▸ **Problem**
Copy out the data below, substituting "Display size" for each occurrence of "Screen dimensions" and leaving everything else unchanged.

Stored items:
↓
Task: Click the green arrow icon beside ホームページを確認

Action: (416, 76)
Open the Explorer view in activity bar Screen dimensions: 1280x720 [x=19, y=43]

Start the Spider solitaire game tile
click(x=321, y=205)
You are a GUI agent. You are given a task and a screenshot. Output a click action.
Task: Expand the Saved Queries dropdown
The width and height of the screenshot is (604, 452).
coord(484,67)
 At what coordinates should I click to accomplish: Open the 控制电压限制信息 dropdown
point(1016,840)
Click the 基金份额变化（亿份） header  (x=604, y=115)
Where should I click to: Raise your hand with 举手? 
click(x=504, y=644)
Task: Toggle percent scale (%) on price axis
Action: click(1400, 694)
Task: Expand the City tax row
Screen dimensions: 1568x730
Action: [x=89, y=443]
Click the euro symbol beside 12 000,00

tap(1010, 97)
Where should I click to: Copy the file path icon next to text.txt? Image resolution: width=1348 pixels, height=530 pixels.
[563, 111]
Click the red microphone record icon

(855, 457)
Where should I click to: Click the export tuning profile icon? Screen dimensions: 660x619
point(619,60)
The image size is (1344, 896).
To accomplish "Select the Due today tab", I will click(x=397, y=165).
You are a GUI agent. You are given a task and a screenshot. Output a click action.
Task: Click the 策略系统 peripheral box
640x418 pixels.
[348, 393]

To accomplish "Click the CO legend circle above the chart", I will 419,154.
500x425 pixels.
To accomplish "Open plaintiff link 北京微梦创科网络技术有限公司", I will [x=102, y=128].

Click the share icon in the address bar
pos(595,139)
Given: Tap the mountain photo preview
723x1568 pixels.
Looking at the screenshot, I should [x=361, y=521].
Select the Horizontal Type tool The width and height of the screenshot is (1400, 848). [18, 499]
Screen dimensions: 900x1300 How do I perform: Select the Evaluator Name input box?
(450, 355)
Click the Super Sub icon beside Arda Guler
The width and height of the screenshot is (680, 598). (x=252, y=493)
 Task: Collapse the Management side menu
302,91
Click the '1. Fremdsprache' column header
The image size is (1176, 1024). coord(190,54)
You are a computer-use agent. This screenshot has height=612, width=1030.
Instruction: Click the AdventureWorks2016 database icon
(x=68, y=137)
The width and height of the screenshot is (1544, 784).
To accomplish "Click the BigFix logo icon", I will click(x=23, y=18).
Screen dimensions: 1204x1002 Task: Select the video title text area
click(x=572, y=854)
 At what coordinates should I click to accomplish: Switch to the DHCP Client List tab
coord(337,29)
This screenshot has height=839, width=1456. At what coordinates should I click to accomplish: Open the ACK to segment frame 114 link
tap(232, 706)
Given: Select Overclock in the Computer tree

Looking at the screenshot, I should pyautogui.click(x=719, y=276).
↑
▸ **Response**
Task: Click the green arrow icon beside ホームページを確認

Action: (416, 76)
Open the Explorer view in activity bar Display size: 1280x720 [x=19, y=43]

Start the Spider solitaire game tile
click(x=321, y=205)
You are a GUI agent. You are given a task and a screenshot. Output a click action.
Task: Expand the Saved Queries dropdown
The width and height of the screenshot is (604, 452).
coord(484,67)
 At what coordinates should I click to accomplish: Open the 控制电压限制信息 dropdown
point(1016,840)
Click the 基金份额变化（亿份） header  (x=604, y=115)
Where should I click to: Raise your hand with 举手? 
click(x=504, y=644)
Task: Toggle percent scale (%) on price axis
Action: click(1400, 694)
Task: Expand the City tax row
Display size: 1568x730
Action: [x=89, y=443]
Click the euro symbol beside 12 000,00

tap(1010, 97)
Where should I click to: Copy the file path icon next to text.txt? Image resolution: width=1348 pixels, height=530 pixels.
[563, 111]
Click the red microphone record icon

(855, 457)
Where should I click to: Click the export tuning profile icon? Display size: 660x619
point(619,60)
The image size is (1344, 896).
To accomplish "Select the Due today tab", I will click(x=397, y=165).
You are a GUI agent. You are given a task and a screenshot. Output a click action.
Task: Click the 策略系统 peripheral box
640x418 pixels.
[348, 393]

To accomplish "Click the CO legend circle above the chart", I will 419,154.
500x425 pixels.
To accomplish "Open plaintiff link 北京微梦创科网络技术有限公司", I will [x=102, y=128].

Click the share icon in the address bar
pos(595,139)
Given: Tap the mountain photo preview
723x1568 pixels.
Looking at the screenshot, I should [x=361, y=521].
Select the Horizontal Type tool The width and height of the screenshot is (1400, 848). [18, 499]
Display size: 900x1300 How do I perform: Select the Evaluator Name input box?
(450, 355)
Click the Super Sub icon beside Arda Guler
The width and height of the screenshot is (680, 598). (x=252, y=493)
 Task: Collapse the Management side menu
302,91
Click the '1. Fremdsprache' column header
The image size is (1176, 1024). coord(190,54)
You are a computer-use agent. This screenshot has height=612, width=1030.
Instruction: Click the AdventureWorks2016 database icon
(x=68, y=137)
The width and height of the screenshot is (1544, 784).
To accomplish "Click the BigFix logo icon", I will click(x=23, y=18).
Display size: 1204x1002 Task: Select the video title text area
click(x=572, y=854)
 At what coordinates should I click to accomplish: Switch to the DHCP Client List tab
coord(337,29)
This screenshot has height=839, width=1456. At what coordinates should I click to accomplish: Open the ACK to segment frame 114 link
tap(232, 706)
Given: Select Overclock in the Computer tree

Looking at the screenshot, I should pyautogui.click(x=719, y=276).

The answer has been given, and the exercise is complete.